Required work: What is needed is an exact copy of the lines from the one containing "Given: Click Dan Jacobs' YouTube icon" through the last line of the records below, with no pictures.

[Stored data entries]
========================================
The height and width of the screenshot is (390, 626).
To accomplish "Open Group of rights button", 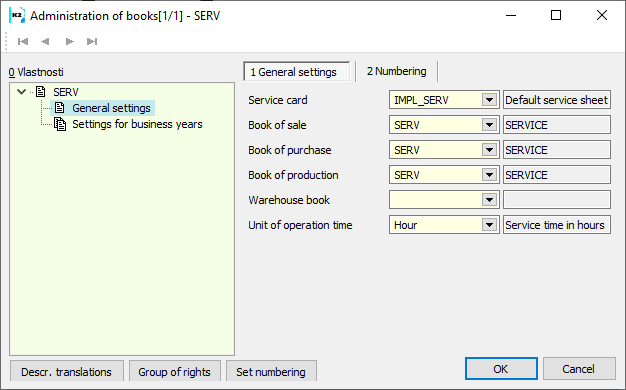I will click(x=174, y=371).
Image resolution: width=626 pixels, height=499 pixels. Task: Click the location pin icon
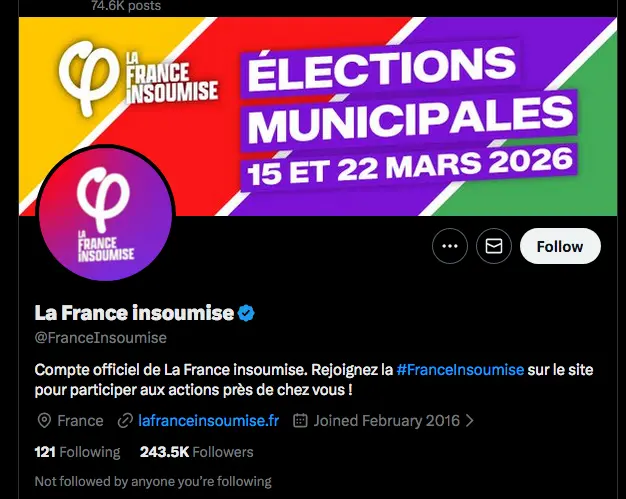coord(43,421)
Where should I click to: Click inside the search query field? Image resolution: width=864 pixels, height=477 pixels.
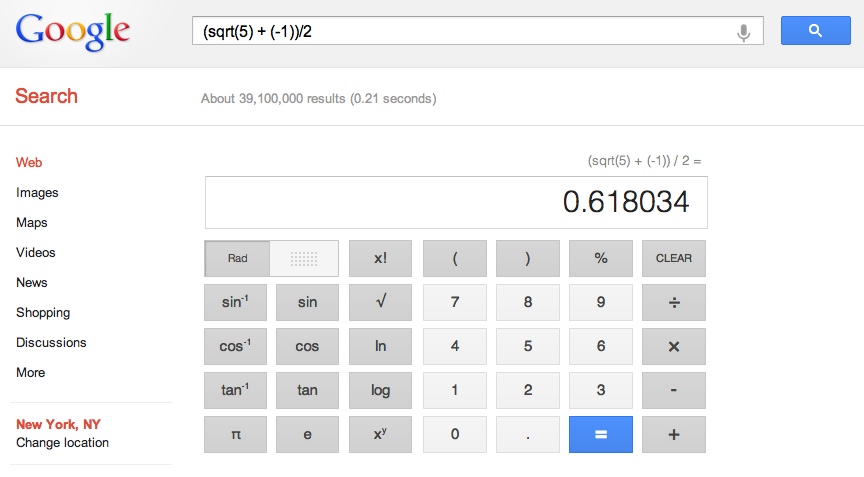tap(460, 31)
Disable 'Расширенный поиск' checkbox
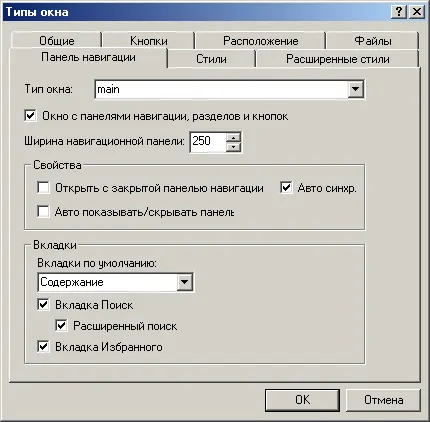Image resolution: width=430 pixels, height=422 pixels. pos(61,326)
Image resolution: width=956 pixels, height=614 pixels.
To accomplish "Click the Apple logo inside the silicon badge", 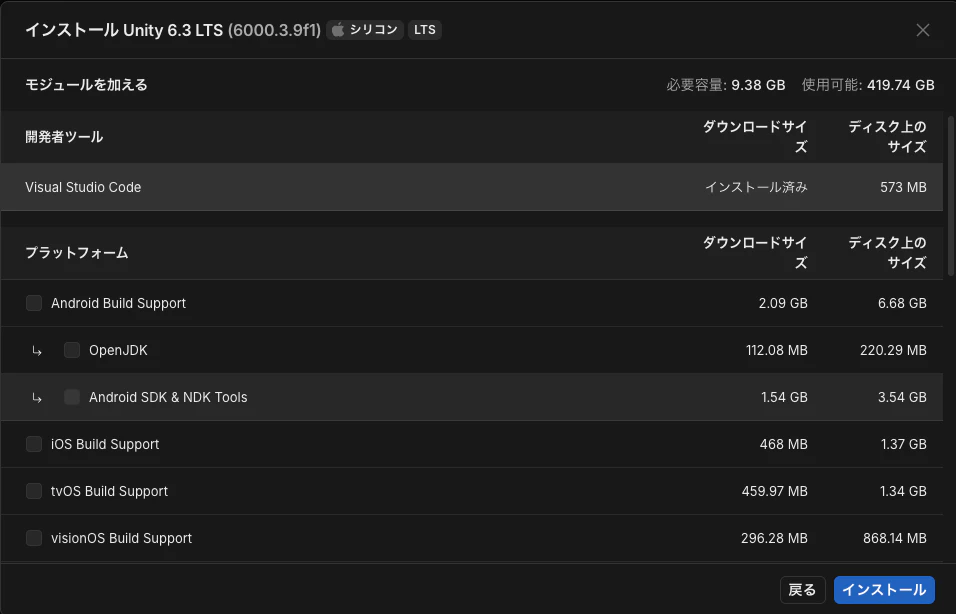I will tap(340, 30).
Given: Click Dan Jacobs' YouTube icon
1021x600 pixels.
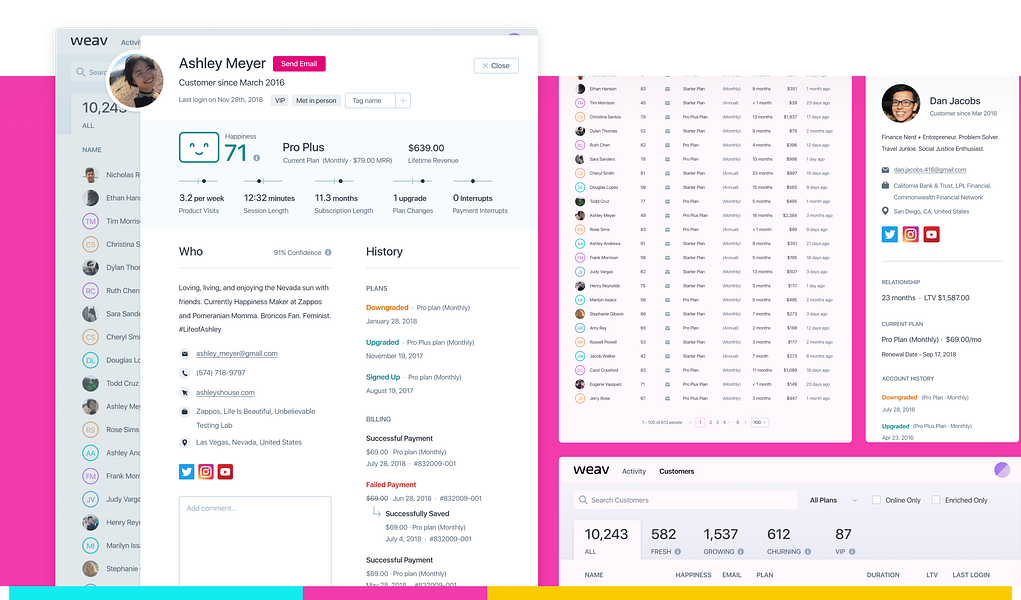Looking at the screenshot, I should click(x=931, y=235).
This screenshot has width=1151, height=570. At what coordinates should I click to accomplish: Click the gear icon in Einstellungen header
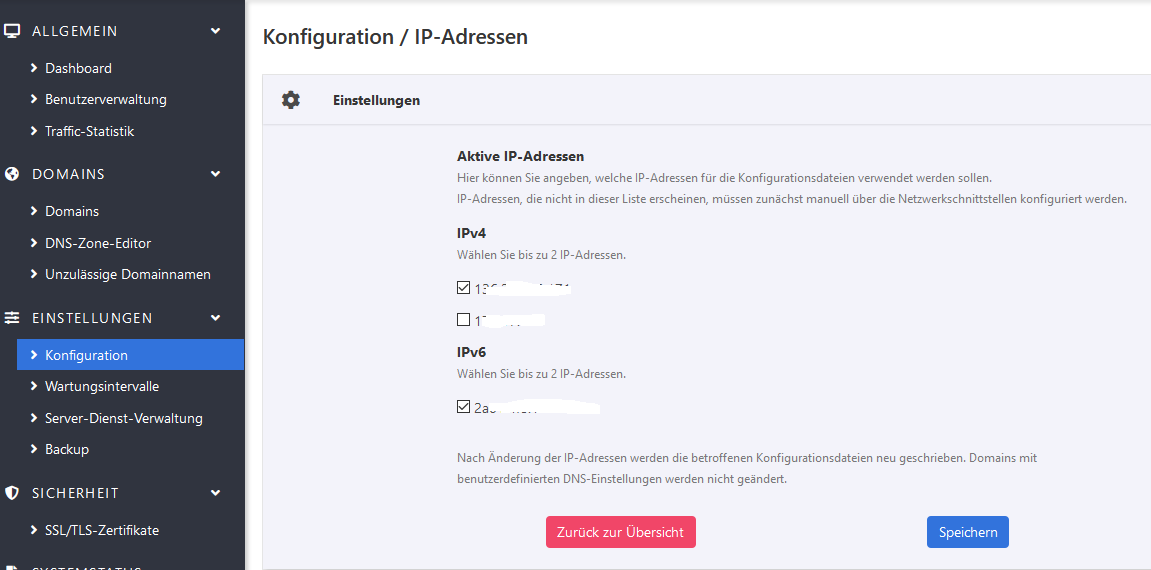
========================================
Answer space:
Given: Click Dan Jacobs' YouTube icon
1021x600 pixels.
Looking at the screenshot, I should click(x=931, y=235).
This screenshot has width=1151, height=570. At what coordinates should I click to accomplish: Click the gear icon in Einstellungen header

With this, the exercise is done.